North Dakota became one of 17 states this week that will no longer see some California visitors starting this summer.
“It’s really strange because as 1503 went through the legislative session, it was never about LGBT, it was about freedom of speech,” Bismarck Republican Sen. Dick Dever said.
Because House Bill 1503 prohibited colleges from withholding funding based on a group’s viewpoint, California deemed it discriminatory against those in the LGBT community.
Dever cosponsored the bill and says California’s action is discriminatory in its own way.
“It would seem to me there would be a greater impact if the national organizations that we are a part of would quit holding conferences in California because they discriminate against people with a different view,” Dever said.
Even lawmakers who voted against the bill say California’s ban deepens the country’s political divide.
“The only way to reduce divides is by talking to each other, by trying to get a better understanding of each other, to use empathy.
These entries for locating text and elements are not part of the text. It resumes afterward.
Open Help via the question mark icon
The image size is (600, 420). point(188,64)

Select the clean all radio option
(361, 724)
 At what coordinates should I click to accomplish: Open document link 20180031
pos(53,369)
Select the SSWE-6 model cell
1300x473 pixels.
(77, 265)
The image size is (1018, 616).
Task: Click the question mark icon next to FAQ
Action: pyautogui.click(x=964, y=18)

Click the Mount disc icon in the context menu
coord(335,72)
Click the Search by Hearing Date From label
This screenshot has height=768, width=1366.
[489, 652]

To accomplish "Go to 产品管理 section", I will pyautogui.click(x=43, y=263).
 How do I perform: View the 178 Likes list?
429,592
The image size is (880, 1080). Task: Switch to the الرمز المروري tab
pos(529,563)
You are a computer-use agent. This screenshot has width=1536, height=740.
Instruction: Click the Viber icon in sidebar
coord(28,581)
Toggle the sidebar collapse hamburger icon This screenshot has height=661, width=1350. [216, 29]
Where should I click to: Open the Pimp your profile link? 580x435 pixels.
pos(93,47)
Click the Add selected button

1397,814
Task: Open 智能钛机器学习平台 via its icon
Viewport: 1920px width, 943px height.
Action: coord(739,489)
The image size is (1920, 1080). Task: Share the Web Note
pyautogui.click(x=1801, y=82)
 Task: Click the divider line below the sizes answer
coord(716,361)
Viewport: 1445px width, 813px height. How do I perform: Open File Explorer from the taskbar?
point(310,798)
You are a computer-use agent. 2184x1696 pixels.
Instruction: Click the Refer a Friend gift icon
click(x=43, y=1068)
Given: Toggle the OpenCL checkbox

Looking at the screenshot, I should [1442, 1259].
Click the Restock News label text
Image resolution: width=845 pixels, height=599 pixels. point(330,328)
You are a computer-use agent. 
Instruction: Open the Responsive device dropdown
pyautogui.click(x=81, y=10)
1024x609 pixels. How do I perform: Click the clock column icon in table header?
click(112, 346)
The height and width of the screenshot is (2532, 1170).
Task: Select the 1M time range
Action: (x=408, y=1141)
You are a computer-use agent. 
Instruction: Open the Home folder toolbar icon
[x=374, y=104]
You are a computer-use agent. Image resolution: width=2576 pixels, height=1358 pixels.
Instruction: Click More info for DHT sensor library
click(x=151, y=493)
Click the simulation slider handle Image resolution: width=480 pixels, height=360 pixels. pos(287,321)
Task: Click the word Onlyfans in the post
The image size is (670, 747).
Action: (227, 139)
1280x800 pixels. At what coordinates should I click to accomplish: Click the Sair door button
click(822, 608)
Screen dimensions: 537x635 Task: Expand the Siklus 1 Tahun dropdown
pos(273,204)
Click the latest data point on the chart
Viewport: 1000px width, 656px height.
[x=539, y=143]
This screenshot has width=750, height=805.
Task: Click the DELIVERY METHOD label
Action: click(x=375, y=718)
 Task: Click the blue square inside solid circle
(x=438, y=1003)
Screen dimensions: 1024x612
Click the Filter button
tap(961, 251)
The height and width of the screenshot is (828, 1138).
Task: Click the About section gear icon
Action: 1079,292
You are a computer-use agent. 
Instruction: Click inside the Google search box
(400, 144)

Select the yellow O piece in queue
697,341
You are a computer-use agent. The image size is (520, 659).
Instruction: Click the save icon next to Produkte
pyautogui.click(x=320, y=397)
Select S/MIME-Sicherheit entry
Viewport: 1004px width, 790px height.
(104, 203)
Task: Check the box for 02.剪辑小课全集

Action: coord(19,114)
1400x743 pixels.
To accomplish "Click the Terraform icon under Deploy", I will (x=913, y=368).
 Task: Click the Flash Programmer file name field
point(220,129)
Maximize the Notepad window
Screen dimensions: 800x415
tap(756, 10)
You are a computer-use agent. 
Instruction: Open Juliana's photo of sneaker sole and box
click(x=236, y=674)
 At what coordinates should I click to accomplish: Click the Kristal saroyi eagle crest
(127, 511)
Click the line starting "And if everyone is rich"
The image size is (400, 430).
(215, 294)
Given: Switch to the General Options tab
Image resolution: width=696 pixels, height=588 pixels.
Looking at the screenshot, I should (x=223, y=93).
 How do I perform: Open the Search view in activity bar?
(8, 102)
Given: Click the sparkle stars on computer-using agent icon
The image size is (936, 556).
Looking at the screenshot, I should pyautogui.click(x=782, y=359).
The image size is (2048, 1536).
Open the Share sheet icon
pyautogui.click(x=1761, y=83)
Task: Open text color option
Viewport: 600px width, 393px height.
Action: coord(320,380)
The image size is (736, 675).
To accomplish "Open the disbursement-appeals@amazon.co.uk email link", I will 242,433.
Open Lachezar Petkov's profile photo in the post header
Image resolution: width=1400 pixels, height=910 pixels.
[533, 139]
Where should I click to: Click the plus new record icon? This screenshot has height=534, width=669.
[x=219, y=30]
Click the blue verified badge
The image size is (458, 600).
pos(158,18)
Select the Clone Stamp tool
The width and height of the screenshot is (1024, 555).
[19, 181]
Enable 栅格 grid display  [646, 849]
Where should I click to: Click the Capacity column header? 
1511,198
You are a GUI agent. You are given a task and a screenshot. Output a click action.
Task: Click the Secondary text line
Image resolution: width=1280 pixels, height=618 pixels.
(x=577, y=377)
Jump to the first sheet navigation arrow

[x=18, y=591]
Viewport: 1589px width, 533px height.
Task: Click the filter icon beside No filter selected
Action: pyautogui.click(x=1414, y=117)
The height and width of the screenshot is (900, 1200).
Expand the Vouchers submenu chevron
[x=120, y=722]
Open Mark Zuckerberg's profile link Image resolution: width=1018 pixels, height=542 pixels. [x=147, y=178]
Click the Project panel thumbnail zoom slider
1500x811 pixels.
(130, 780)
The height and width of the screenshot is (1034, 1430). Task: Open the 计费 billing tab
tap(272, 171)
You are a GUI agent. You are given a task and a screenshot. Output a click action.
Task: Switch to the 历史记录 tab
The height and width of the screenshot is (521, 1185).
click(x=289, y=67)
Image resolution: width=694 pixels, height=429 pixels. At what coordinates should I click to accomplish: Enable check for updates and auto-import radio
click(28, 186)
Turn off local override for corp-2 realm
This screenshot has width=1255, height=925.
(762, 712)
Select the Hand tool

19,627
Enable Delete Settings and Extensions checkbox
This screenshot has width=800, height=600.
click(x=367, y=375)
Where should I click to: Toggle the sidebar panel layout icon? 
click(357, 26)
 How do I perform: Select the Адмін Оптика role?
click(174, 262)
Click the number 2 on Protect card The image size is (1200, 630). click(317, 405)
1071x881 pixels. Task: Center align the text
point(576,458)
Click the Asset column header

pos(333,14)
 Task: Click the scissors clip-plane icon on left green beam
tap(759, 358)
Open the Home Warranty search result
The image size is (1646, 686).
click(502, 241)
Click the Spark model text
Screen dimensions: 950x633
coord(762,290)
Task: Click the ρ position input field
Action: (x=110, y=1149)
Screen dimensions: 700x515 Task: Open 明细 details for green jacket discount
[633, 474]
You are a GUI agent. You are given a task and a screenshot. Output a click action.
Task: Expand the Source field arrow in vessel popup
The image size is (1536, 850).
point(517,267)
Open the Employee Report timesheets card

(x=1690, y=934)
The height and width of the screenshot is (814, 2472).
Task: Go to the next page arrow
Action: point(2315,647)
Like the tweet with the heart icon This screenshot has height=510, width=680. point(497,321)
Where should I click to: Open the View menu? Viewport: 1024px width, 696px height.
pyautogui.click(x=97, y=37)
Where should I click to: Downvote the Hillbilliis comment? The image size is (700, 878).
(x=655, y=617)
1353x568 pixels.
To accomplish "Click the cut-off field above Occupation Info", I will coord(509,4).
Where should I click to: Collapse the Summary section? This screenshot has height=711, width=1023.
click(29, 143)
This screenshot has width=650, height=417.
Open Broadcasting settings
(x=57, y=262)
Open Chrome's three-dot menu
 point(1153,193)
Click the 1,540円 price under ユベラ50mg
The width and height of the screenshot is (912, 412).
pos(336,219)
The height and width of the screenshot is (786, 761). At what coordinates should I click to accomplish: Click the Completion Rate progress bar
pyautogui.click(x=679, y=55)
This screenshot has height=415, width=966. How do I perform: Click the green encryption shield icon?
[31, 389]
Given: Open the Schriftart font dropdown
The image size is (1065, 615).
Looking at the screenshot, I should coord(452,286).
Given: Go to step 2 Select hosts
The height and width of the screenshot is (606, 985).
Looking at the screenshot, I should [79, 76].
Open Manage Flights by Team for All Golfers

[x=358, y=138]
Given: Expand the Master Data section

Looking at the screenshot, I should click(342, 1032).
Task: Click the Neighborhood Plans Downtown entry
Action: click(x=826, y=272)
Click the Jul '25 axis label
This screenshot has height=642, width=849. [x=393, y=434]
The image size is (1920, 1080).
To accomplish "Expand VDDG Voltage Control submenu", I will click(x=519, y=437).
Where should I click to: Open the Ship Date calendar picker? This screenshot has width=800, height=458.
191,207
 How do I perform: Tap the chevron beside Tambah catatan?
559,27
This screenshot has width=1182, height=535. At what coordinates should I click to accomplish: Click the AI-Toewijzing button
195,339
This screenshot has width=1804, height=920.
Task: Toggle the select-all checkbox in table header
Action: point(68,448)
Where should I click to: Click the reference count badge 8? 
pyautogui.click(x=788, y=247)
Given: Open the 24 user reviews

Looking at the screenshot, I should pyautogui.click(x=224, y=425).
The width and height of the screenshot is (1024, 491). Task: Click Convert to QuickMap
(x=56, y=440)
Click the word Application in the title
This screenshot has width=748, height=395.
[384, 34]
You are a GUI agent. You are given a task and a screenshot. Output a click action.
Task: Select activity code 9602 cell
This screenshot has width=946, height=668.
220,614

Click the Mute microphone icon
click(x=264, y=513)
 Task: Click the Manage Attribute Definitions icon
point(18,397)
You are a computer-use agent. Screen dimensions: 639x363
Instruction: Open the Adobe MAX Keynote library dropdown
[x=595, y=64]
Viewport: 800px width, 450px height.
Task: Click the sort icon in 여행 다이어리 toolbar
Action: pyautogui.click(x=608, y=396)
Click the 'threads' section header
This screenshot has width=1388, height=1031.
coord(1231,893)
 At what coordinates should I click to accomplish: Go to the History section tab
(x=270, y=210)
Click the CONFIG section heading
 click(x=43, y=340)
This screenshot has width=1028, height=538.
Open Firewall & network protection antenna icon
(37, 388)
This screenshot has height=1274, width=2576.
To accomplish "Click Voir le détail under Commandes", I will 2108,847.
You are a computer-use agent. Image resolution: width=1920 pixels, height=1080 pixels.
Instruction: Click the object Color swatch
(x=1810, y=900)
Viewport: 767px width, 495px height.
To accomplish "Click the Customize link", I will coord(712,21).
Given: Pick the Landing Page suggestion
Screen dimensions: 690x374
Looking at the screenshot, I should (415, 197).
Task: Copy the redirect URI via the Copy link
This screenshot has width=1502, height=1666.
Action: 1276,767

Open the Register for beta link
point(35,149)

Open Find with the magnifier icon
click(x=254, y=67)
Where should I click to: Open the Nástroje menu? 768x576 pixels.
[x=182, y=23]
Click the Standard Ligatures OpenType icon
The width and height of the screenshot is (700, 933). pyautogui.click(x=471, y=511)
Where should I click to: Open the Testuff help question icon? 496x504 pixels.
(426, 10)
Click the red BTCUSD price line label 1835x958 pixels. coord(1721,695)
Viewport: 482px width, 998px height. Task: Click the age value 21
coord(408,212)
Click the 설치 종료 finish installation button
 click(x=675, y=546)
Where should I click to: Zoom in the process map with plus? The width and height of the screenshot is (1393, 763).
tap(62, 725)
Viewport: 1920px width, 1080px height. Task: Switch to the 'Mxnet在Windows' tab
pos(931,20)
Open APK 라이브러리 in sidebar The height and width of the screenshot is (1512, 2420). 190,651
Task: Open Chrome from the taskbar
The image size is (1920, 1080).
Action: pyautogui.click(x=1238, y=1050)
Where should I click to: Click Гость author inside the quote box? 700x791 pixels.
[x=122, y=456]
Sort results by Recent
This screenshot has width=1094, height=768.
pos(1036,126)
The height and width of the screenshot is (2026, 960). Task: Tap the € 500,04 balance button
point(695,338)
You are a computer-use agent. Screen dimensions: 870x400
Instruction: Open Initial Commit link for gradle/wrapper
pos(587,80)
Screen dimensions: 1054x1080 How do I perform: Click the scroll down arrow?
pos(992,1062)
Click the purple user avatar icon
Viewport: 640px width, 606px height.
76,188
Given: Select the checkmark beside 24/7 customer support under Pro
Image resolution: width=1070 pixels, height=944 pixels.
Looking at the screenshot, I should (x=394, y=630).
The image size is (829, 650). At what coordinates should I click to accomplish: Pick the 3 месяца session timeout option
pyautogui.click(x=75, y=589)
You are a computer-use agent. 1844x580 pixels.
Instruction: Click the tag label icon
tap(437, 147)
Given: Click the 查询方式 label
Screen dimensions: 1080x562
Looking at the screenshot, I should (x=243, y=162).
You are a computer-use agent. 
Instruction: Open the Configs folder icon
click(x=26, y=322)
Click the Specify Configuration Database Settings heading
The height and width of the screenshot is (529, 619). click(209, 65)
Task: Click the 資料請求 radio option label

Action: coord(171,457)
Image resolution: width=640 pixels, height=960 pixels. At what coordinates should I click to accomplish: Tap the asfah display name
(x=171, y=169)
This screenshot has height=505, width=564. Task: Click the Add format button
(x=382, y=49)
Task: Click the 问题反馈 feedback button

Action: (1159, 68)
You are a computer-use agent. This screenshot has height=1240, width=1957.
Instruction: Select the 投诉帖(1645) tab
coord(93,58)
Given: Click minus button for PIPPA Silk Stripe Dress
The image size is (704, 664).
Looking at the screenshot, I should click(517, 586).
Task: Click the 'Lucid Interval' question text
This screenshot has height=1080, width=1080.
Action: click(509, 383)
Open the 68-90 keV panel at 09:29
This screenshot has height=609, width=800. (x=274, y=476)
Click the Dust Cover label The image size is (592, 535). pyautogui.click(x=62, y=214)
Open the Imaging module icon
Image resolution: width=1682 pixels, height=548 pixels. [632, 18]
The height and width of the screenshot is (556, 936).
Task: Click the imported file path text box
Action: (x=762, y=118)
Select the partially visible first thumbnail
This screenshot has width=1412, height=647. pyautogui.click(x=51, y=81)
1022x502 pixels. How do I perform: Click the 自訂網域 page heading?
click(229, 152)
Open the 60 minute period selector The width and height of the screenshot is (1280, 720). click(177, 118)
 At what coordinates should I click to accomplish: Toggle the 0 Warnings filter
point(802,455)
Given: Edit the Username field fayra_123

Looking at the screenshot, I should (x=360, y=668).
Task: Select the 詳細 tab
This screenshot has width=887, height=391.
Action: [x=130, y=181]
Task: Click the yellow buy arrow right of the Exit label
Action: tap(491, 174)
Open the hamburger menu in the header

In order to talk to each other, you have to be in the same room, so you kind of have to be in the same state,” Bismarck Democratic Sen. Erin Oban said.
In terms of impact, Oban says it’s hard to say.
“Does California even send many state-sponsored workers to North Dakota? Frankly, I’m exhausted by political theater happening all around us all the time,” Oban said.
The bill passed 65 to 29 in the House and 35 to 12 in the Senate. State laws take effect Aug. 1, which is when the travel ban will, too.